*** Opening Data for this task ***

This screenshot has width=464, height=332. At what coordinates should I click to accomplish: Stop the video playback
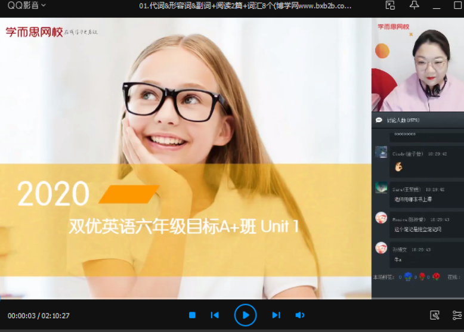pyautogui.click(x=192, y=315)
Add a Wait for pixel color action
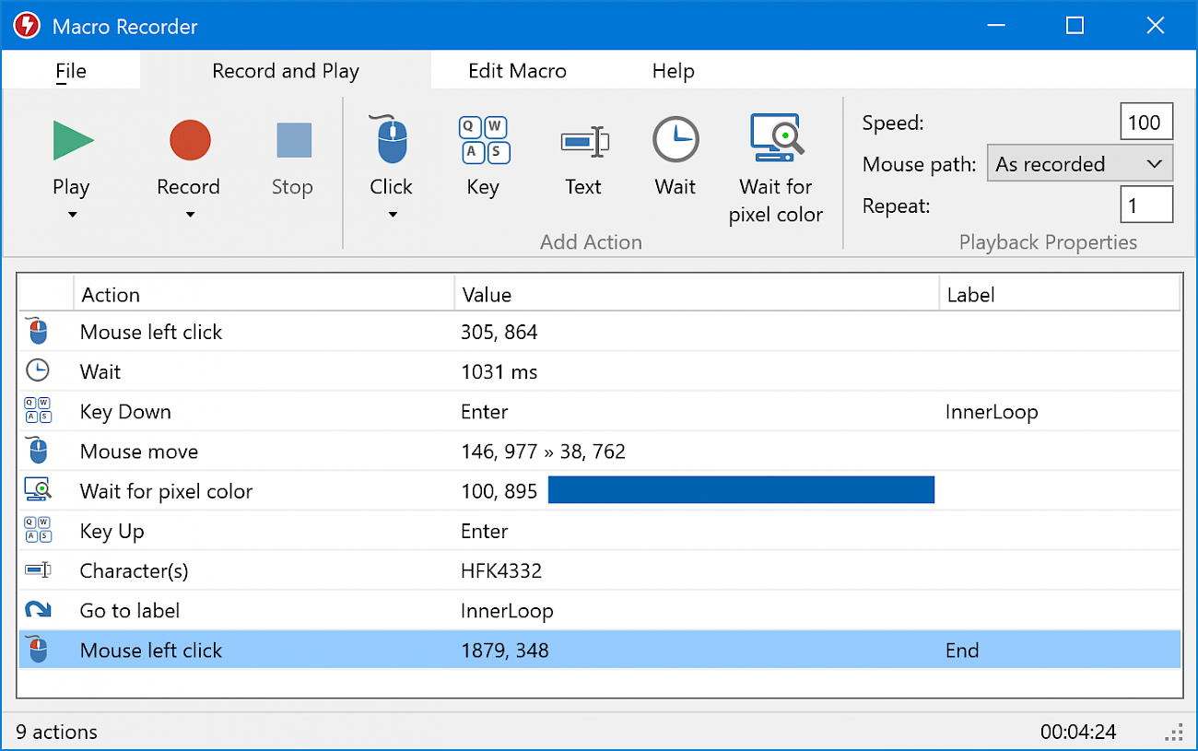Viewport: 1198px width, 751px height. (776, 138)
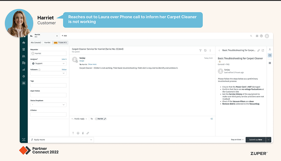Open Admin gear icon in sidebar

point(24,76)
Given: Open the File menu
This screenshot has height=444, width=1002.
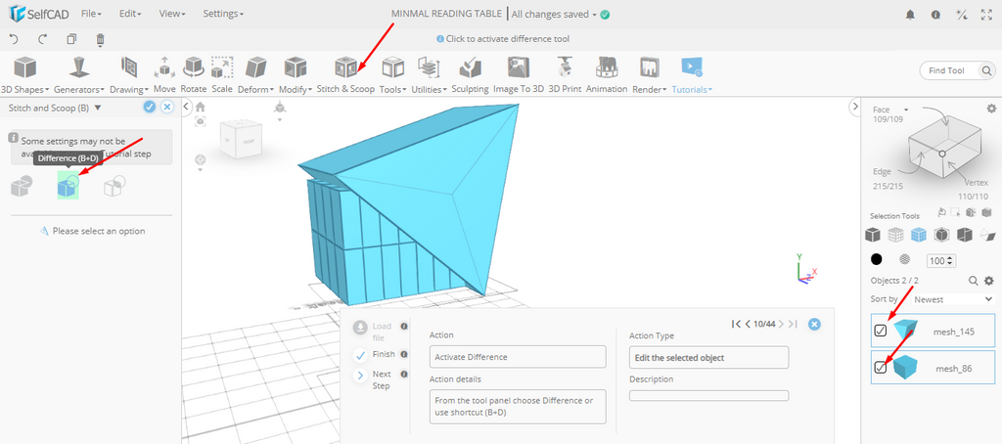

*** Closing Data for this task ***

### Exercise directions
Would you write out each record above exactly, with no images?

### Solution below
This screenshot has width=464, height=332. At what coordinates should I click to accomplish: Stop the video playback
pyautogui.click(x=192, y=315)
Add a Wait for pixel color action
Viewport: 1198px width, 751px height. (776, 138)
Open Admin gear icon in sidebar

point(24,76)
Given: Open the File menu
This screenshot has height=444, width=1002.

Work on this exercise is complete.